Dans le centre, située non loin du port, la basilique de Santa Trofimena,
patronne de la ville, protège ses habitants depuis le XIIème siècle. La
ville compte encore de nombreuses petites églises et tours.
Avec sa très longue plage et son magnifique bord de mer, Maiori peut se
vanter de posséder le patrimoine touristique et hôtelier le plus remarquable
de la région. Des ruines de châteaux et de tours témoignent de sa grandeur
passée, alors qu’elle était entourée et défendue par des murs d’enceinte
fortifiés, l’église Santa Maria a Mare domine les maisons. Le 15 août, on
commémore un événement de 1204, lorsque des marins repêchèrent une statue de
la Vierge qu’un bateau venant de Constantinople et réfugié à Maiori à cause
d’une tempête, avait été contraint de jeter à la mer.

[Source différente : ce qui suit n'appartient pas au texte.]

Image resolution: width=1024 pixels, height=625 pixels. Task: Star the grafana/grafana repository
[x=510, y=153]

Sur le grand autel,
une sculpture en bois du XVème siècle représente la Vierge et l’Enfant ; une
collection d’œuvres d’art est conservée au Musée de la Sacristie et dans la
crypte.
Très populaire, le sanctuaire dédié à la Madonna delle Grazie est d’origine
médiévale mais fut reconstruit au XVIIIème siècle.
A voir, l’étrange ensemble rupestre de Santa Maria de Olearia, une abbaye
bénédictine édifiée au XIème siècle. Dans les édifices accrochés à la roche,
dans une des grottes naturelles, on découvre des chambres, des chapelles et
de petits portiques recouverts de fresques.

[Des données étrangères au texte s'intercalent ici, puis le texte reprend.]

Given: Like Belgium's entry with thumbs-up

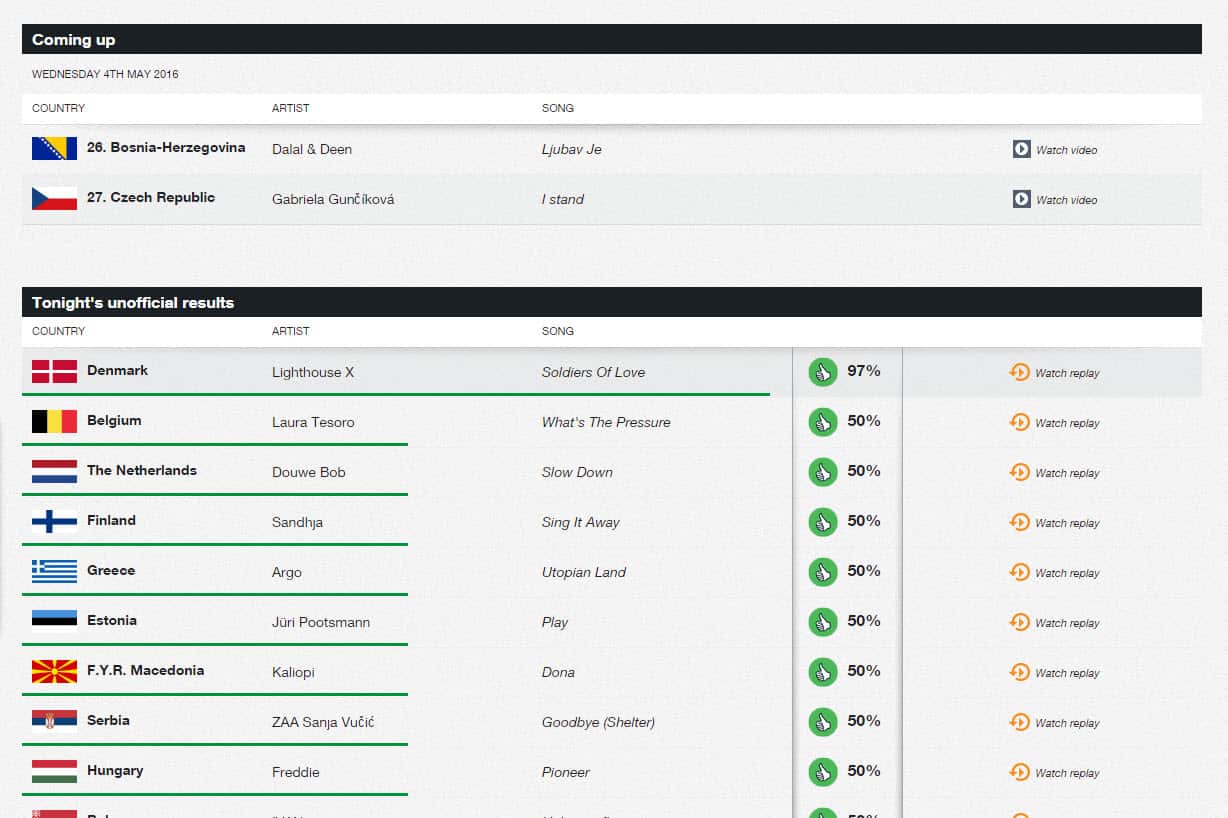Looking at the screenshot, I should coord(822,422).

Une excursion en bateau permet de visiter la Grotta Sulfurea et la Grotta
Pandora. La première est caractérisée par une eau sulfureuse, riche en
magnésium et aux propriétés curatives ; dans la seconde, tout se colore d’un
vert émeraude et les stalactites créent une atmosphère incroyable.

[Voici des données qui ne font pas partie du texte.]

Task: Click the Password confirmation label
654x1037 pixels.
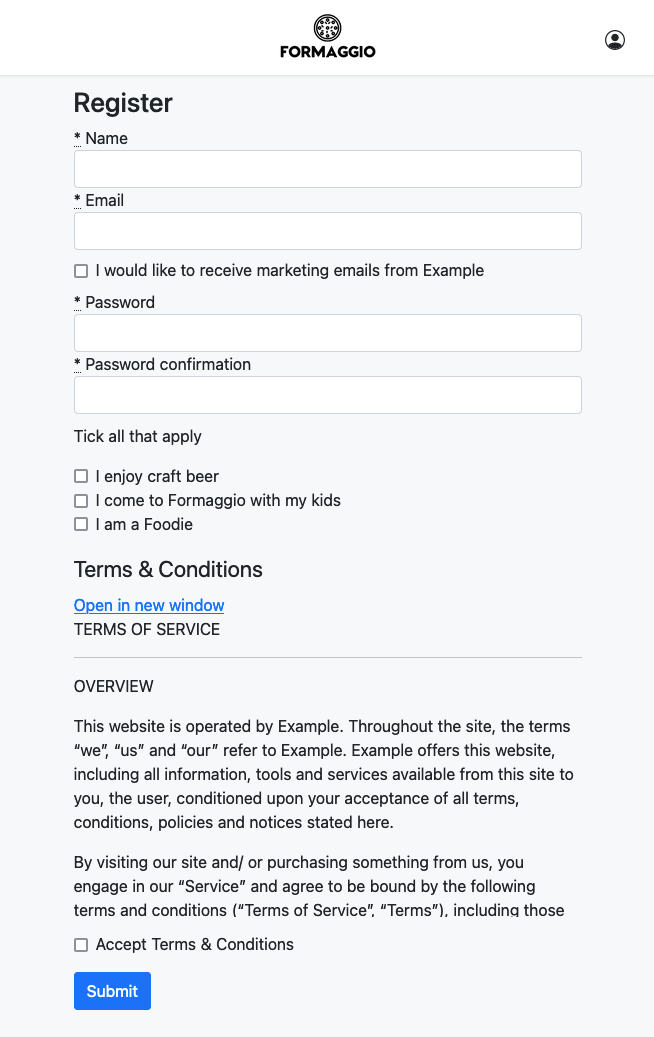Action: [x=168, y=364]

Les environs de Minori possèdent aussi de nombreux vestiges du passé.
A quelques kilomètres de Minori on trouve Erchie, avec sa tour campée sur
une roche séparant les deux petites plages. L’abbaye bénédictine de Santa
Maria de Erchie, fondée en 980 et supprimée en 1451, donna son nom au lieu,
aujourd’hui destination touristique, surtout pendant les mois d’été. Cette
petite bourgade aux maisons blanches, aux délicieuses petites plages et à la
mer cristalline est un lieu idéal pour les vacanciers qui veulent se
détendre et rester au contact de la nature.
Peu avant
Vietri, Cetara a toujours été un village de pêcheurs comme le laisse deviner
son nom qui dérive du latin cetaria « thonaire ». Ce petit village
pittoresque, avec sa petite plage discrète, constitue l’un des joyaux de la
Cote. Parmi les blanches constructions du pays, l’église San Pietro se
détache avec sa coupole de majolique et son campanile du XIIIème siècle.
Au départ de la Cote Amalfitaine, du cote de Salerne, Vietri sul Mare domine
la petite Valle di Bonea.
Avec ses petits églises aux coupoles recouvertes de majoliques et ses petits
maisons aux toits en terre cuite, Vietri semble suspendue entre ciel et mer.
Ancienne cité étrusque, elle subit successivement la domination des Samnites,
des Lucans et pour finir des Romains. L’église San Giovanni Battista (XVIIème
siècle), avec sa majestueuse coupole et son haut campanile, est située au
point le plus élevé du centre historique.
L’industrie de la céramique, qui a rendu Vietri célèbre dans le monde, était
déjà florissante au Moyen Age. Au fil des siècles, artisans et artistes ont
fabrique des pièces prestigieuses, dont une partie est exposée au Musée de
la Céramique de Vietri, situé dans la tour du belvédère de la Villa
Guariglia, dans la commune de Raito.